**EXTRACT**
Pride
Pride goeth before destruction, and an haughty spirit before a fall.
I had a federal drug conspiracy sentencing this week in which I was arguing, based on my client's horrible childhood and his history of being a law-abiding and productive member of society for all but two of his 49 years, that he should not go to prison.
The government's argument was, "there are lots of people who have horrible childhoods and don't commit crimes." My response was, "show me one person who, when he was six, saw his mother executed by his father and who, at age 10, was present when his cousin murdered his father, who didn't get tens of thousands of dollars of therapy, and who didn't wind up breaking the law."
But this didn't get through to the prosecutor at all. Because really the "lots of people go through the same things and don't break the law" argument isn't about real human beings experiencing horrible trauma, neglect, and genetic misfortune. It is, rather, about the prosecutor imagining that he would have done better if he were in the defendant's shoes, just as a good defense is about convincing a jury that they might have done the same in the accused's shoes.
Because, really, how severely can we punish someone for something that we would have done in the same circumstances?

**PROBLEM STATEMENT**
Render this sentence from the essay on pride in Spanish: "Because, really, how severely can we punish someone for something that we would have done in the same circumstances?"

**PROVIDED INFORMATION**
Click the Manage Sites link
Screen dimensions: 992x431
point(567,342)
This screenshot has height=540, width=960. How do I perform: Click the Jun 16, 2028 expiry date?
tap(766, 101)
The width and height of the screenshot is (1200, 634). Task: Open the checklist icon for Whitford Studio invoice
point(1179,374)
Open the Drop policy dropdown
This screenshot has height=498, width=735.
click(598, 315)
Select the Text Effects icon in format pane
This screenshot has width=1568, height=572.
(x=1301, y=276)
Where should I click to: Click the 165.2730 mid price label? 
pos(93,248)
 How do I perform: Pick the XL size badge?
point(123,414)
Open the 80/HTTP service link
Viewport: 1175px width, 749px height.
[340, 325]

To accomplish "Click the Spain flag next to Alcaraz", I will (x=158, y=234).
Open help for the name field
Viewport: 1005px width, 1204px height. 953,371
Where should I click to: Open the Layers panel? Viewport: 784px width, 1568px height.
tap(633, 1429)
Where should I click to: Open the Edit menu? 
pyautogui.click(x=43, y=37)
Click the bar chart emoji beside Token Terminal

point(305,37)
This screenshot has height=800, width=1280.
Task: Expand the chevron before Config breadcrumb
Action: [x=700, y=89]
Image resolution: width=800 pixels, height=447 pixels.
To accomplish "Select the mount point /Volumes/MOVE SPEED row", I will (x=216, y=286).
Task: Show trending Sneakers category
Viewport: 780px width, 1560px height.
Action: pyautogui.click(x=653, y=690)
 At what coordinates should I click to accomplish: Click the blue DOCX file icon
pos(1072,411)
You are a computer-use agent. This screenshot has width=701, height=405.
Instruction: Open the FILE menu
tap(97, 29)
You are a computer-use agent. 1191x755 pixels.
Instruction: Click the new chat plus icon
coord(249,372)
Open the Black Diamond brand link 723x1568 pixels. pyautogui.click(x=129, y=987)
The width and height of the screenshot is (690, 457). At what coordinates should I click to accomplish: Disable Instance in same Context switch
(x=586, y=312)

**OUTPUT OF THE TASK**
Porque, en realidad, ¿con qué severidad podemos castigar a alguien por algo que habríamos hecho en las mismas circunstancias?